In a study published earlier this year, Lee and her colleagues found that adults over 40 who walked briskly for 75 minutes each week — roughly 11 minutes a day —lived 1.8 years longer than those who didn’t exercise at all. Those who got the federally recommended minimum of 150 minutes of moderate exercise a week — 30 minutes every five days or 22 minutes every seven days — gained 3.4 years.

“What we found is really encouraging,” Lee told Harvard Magazine in an interview earlier this year. “If you do a little, you get a fairly good gain in years.” More may be necessary to avoid weight gain, she said, but aiming for some daily physical activity is a good place to start.

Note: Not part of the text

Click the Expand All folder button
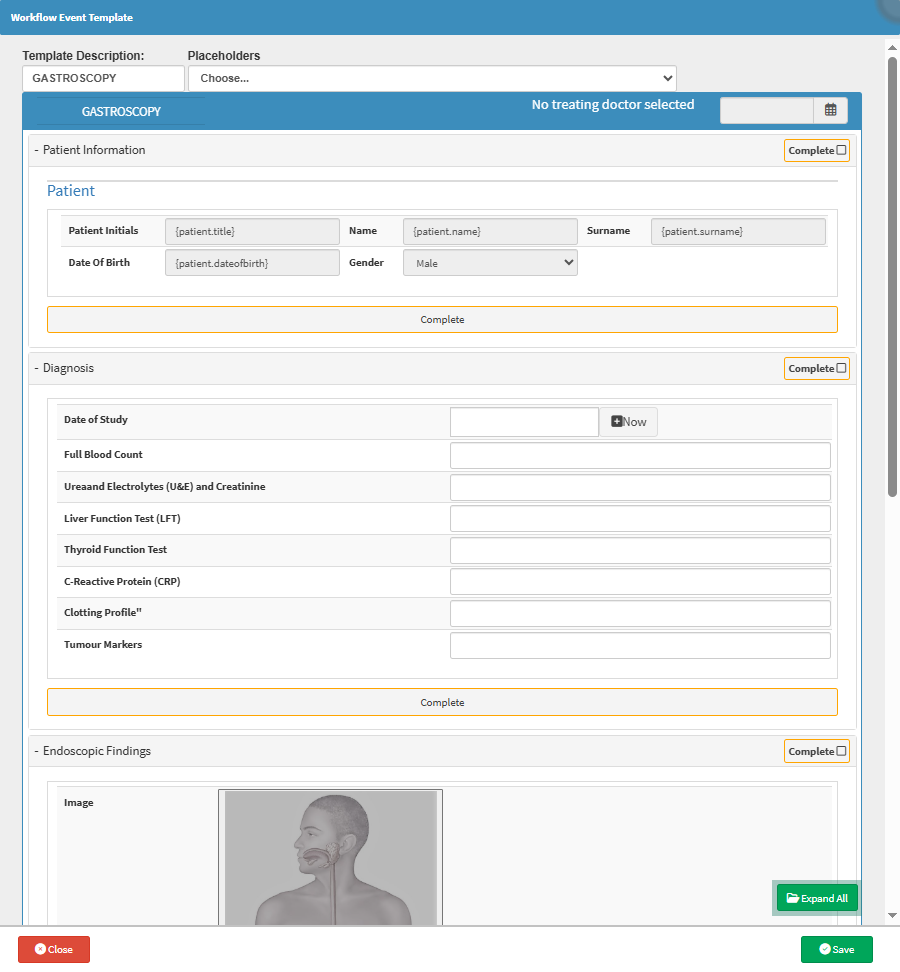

Lee and Shiroma are now working to provide evidence that can lead to recommendations for light physical activity. This has been difficult to assess in the past, Lee said, because study subjects have trouble accurately reporting the amount of time they spend doing light daily activities such as dusting or folding laundry.

New technology is helping to solve that problem. Accelerometers track a subject’s level of movement, whether they are out for a run or watching TV. But experts disagree about whether the devices should be worn at the waist or on the wrist. Subjects are more compliant when wearing wrist accelerometers, but the device may over-report movement for someone who talks with their hands, for example. Conversely, a device worn on the belt may not pick up some types of activity, such as weightlifting.

Shiroma is working to compare data collected from the two different placements of the device. An avid exerciser since taking up competitive swimming and martial arts at a young age, Shiroma also hopes to shine light on the potential benefits of including strength training in regular physical activity routines.

“I am honored to receive an award in Dr. Paffenbarger’s name, and look forward to furthering our understanding of the relationship between physical activity and health,” Shiroma said.